Matt Duss, a foreign policy adviser for US Senator and Democratic presidential candidate Bernie Sanders, argued that Kushner’s comments unwittingly revealed that he views Palestinians through a prejudicial lens. “This is the racist subtext of so much conservative pro-Israel advocacy, but Jared is too inexperienced to know it’s supposed to stay subtext,” tweeted Duss.

Some progressive Jewish pundits likewise slammed Kushner for his remarks, also attributing to him anti-Palestinian prejudice. “Democrats and Jewish leaders should be calling out Kushner's egregious racism. Can you imagine the outrage if someone suggested Jews couldn't govern themselves?” tweeted Max Berger, co-founder of the liberal US Jewish activist group If Not Now. “Why is it okay to say that about Palestinians? Because Islamophobia is extremely powerful in the US,” Berger opined.
This is what happens when you don't have the ability to think and when your life is built around looking for reasons to be outraged.

Of course it would be outrageous to suggest that Jews couldn't govern themselves - but they have proven that they can. And Palestinians have proven that they cannot.

Jews built an entire parallel government, on their own, under the British Mandate. They built the institutions not only of a military, legal system, legislative branch but also cultural institutions, newspapers that competed with each other and that criticized the government freely. They did all this in a relatively short time,  without international aid or Western consultants or hundreds of NGOs. They created tens of thousands of jobs (for Arabs and Jews) and didn't whine that it was too hard.

Compare that to what the Palestinians have built in 25 years since Oslo.

They live under a dictatorship. Mahmoud Abbas controls everything. The function of the weekly cabinet meetings, according to its own website, is apparently to declare the days that the government will take off.

Palestinian newspapers hardly ever talk about trials - because their court system is a joke. They build beautiful courthouses but there are few court cases since 2000. Most legal cases are dealt with by informal "tribal" judges or tribunals rather than trusting the state courts, even for murder cases.

Here's the award winning and utterly useless Tulkarem courthouse, built with Canadian money.

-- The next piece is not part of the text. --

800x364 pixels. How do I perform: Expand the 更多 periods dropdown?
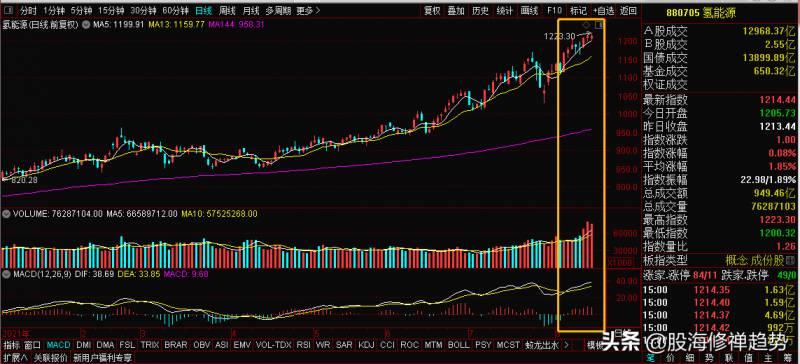(x=308, y=10)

Palestinian can't even agree who their leader is. They remain split between Hamas and Fatah for ten years and cannot agree to hold elections.

Their top priority, in their own words, is paying terrorists and their families. Just last week the "prime minister" said that while employees will get 60% of their salaries, terrorists and their families will receive 100%.

The Palestinians have not shown the ability to govern themselves effectively. Period.

This is hardly a controversial position.

The real question is, why? The World Bank and dozens of NGOs and the UN and the EU and, up until this year, the US have been pouring in money and resources and consultants to help build a state that whose leaders seem to be not at all interested in governing.

The reason for this is not stated out loud too much for fear of insulting Palestinians, but the truth is:

Their real strategy is not the creation of a strong, independent state, but the destruction of one.

Arafat's phased plan of 1974 - to grab whatever land they can and use it as a base to get more land and political power until Israel is destroyed -  is still the unspoken but clear goal.

Nothing that Arafat did after Oslo, or that Abbas does now, is inconsistent with the 1974 plan.

This is what they teach their kids. In 2014, a poll of Palestinians showed that 60% felt that the five year national goal was not to be an independent state but to destroy Israel. In fact, the very purpose of a state is to be a stage towards "liberating all of Palestine." (That's why everyone misreads the polls where Palestinians say they want a two state solution. They mean that as a stage towards destroying Israel, not a permanent solution.)